Prime Minister Boris Johnson made a national address from No.10 this afternoon to sell his England winter Covid plan to the public.
Earlier in the day, the Government announced its Plan A and Plan B to combat the pandemic over the coming months.
Plan A is for the state we are in now, while Plan B will be brought in if the situation gets worse.
The rules will apply in England, with the devolved nations deciding what rules to apply.
Under Plan A, the Government will remove more of its powers but retain some it deems “essential” for responding to the pandemic.
The worst measures will be kept in reserve, including mandating vaccine passports in some venues and forcing face masks to be mandatory by law once again in shops and on public transport.
Also under Plan B, people would be encouraged to work from home.

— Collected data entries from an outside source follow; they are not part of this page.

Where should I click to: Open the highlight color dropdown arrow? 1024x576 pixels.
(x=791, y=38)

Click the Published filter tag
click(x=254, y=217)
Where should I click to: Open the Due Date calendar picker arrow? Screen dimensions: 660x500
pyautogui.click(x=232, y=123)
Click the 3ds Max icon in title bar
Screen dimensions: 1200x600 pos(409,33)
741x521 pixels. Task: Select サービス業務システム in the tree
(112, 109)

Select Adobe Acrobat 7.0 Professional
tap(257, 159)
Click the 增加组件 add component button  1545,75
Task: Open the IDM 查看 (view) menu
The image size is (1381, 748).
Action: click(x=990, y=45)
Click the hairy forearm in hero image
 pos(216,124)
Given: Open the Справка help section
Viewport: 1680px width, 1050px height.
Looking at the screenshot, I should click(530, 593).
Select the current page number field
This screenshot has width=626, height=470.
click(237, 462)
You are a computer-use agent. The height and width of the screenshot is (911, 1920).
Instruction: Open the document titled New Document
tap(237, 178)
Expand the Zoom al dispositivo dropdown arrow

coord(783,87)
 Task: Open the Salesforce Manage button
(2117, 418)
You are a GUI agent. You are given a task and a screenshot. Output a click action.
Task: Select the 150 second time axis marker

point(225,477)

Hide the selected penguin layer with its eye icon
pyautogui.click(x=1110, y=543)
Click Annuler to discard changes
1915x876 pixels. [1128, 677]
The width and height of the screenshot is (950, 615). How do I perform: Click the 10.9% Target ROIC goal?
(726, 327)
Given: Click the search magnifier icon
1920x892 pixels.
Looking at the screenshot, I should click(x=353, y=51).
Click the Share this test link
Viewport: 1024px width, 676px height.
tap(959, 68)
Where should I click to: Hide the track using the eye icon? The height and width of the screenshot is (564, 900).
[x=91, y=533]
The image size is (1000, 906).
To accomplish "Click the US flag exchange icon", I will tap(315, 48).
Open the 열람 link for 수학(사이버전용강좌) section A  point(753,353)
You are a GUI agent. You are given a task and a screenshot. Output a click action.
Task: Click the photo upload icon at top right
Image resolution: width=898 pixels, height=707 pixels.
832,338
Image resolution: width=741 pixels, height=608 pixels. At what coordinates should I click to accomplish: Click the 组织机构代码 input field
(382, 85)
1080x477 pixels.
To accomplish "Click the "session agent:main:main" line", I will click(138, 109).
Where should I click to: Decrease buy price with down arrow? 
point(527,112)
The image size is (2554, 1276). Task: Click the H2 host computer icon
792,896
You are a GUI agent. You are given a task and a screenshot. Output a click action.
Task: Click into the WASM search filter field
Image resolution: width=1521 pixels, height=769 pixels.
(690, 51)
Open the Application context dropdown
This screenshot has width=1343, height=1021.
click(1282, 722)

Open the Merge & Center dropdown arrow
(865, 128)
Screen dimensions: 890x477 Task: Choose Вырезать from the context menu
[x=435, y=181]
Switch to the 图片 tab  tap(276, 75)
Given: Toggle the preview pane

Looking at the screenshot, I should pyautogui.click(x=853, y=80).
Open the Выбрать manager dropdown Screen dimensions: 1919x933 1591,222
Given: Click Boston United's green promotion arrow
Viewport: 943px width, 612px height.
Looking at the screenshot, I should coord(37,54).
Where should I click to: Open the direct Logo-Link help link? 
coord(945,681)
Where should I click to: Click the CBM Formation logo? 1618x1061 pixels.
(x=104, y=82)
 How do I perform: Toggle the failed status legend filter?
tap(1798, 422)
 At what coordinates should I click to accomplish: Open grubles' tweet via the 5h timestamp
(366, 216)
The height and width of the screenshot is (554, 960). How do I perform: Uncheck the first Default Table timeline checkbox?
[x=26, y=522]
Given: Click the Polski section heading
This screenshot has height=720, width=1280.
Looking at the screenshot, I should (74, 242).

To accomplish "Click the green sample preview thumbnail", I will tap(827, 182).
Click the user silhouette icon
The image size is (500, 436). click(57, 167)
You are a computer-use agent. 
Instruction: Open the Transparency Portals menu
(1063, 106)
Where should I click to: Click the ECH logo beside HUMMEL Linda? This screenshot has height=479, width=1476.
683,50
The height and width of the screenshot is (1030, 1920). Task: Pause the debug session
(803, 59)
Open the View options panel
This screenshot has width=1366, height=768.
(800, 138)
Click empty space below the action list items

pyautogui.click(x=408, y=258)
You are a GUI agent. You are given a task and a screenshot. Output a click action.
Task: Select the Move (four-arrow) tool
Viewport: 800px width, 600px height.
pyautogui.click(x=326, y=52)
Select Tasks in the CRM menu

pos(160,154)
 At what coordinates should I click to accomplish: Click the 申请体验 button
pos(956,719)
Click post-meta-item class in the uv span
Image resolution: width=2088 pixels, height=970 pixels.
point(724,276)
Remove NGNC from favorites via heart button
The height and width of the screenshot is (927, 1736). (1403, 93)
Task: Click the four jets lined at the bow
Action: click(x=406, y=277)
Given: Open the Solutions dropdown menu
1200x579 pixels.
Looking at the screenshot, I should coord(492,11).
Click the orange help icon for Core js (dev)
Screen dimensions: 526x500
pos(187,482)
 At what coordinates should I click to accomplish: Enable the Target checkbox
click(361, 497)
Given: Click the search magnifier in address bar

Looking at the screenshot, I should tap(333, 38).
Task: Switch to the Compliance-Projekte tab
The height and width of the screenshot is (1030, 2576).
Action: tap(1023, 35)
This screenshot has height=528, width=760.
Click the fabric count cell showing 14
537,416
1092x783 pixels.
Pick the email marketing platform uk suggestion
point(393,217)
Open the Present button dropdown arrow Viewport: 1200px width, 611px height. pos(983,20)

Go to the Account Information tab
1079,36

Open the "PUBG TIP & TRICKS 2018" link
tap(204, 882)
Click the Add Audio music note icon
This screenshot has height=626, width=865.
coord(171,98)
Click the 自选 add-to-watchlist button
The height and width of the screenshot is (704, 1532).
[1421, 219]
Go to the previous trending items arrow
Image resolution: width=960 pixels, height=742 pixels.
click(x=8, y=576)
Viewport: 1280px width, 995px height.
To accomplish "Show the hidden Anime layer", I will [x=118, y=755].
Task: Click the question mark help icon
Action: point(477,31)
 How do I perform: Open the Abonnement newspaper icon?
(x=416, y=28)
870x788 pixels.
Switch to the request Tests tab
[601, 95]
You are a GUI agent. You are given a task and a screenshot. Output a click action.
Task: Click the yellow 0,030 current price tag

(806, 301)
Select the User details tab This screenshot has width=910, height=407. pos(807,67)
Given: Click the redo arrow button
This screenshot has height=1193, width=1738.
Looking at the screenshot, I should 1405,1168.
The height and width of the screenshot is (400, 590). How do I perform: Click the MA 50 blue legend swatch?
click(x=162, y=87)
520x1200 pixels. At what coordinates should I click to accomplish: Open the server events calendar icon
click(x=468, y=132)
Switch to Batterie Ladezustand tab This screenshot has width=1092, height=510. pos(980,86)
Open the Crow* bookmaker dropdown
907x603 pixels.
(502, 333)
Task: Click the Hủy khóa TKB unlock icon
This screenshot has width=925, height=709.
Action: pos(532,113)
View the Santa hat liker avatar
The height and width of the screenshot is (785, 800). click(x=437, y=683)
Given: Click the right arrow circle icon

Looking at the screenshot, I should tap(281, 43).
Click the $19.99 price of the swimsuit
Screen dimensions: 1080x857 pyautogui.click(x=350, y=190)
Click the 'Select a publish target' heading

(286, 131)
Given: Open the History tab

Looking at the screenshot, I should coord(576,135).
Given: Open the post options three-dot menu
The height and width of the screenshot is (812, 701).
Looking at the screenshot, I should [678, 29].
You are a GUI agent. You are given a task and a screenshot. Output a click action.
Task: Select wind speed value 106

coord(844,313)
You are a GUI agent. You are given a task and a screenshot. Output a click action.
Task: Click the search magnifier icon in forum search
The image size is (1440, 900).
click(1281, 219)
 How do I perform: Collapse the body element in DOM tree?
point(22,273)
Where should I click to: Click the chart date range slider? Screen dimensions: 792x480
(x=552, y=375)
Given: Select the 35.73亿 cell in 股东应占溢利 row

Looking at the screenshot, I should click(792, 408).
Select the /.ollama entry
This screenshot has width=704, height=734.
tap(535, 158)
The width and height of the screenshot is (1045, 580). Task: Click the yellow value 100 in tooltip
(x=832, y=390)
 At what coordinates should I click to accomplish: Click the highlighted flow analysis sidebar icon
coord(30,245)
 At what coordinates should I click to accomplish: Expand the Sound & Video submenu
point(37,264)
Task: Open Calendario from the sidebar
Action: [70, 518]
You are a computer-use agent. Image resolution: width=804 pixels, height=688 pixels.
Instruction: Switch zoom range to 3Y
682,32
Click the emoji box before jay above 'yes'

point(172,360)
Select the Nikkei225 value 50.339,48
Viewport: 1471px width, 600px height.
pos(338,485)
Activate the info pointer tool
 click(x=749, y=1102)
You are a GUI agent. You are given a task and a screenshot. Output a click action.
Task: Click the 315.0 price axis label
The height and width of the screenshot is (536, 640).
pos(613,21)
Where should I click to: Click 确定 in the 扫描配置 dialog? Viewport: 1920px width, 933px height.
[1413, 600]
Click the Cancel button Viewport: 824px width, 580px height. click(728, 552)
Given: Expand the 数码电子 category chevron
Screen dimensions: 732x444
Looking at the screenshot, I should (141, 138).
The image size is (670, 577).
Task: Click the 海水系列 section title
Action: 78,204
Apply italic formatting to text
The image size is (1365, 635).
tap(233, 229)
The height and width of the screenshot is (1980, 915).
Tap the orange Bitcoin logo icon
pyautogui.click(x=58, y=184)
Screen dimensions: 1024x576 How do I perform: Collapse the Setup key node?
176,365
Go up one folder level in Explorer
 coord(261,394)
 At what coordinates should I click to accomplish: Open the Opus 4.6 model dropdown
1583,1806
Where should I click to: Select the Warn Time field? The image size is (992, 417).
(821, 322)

And a lockdown is not ruled out – though it is an absolute last resort.
Daily cases higher than in 2020
Mr Johnson has warned that higher levels of coronavirus cases mean that “in one way our position today is actually more challenging” than last September.
The PM said: “I want you to cast your mind back exactly a year and think where we were last September as schools went back and the colder months approached.
“Because in one way our position today is actually more challenging – we have higher levels of daily cases, thousands more, but in many other crucial respects the British people, all of us collectively and individually, are incomparably better-placed to fight the disease.”
Mandatory vaccine passports not off the table
Mr Johnson stressed that he could not “rule out completely” the possibility of imposing mandatory vaccine passports.
“We do not see the need now to proceed, for instance, with mandatory certification.
“It’s just not sensible to rule out completely this kind of option now when we must face the fact that it might still make the difference between keeping business open at full capacity or not.”
Vaccine ‘making a difference’
Mr johnson said that “smaller changes can make a bigger difference” to avoid lockdowns with a population with high immunity.
“When you’ve got a large proportion, as we have now, with immunity, then smaller changes can make a bigger difference and give us the confidence that we don’t have to go back to the lockdowns of the past.”
He added: “In the meantime, we are confident in the vaccines that have made such a difference to our lives.”
He cited high levels of people being vaccinated as bringing greater protection but warned those who are not vaccinated are up to nine times more likely to die, depending on their age, than if they have had both jabs.
Mr Johnson said that “we’re going to keep going” with the coronavirus strategy despite the risks.
“The result of this vaccination campaign is we have one of the most free societies and one of the most open economies in Europe.
“That’s why we’re now sticking with our strategy. In essence, we’re going to keep going.”
Traffic light system in doubt
The PM said ministers are considering “simplifying” the traffic light system for foreign travel.
He said the Government is also considering what it could do to make “the burdens of testing less onerous for those who are coming back into the country”, but did not offer further details.
When to break open Plan B?
Mr Johnson refused to give specific details on how bad a future wave of Covid-19 would have to get for the Government to impose its “plan B” restrictions.
He said the government’s plan B has “a number of different shots in the locker”.
“You wouldn’t necessarily play them all at once, far from it, you would want to do things in a graduated way,” he said,
“We’re now in a situation when because so many of the population have some degree of immunity, smaller changes in the way we’re asking people to behave can have a bigger impact.”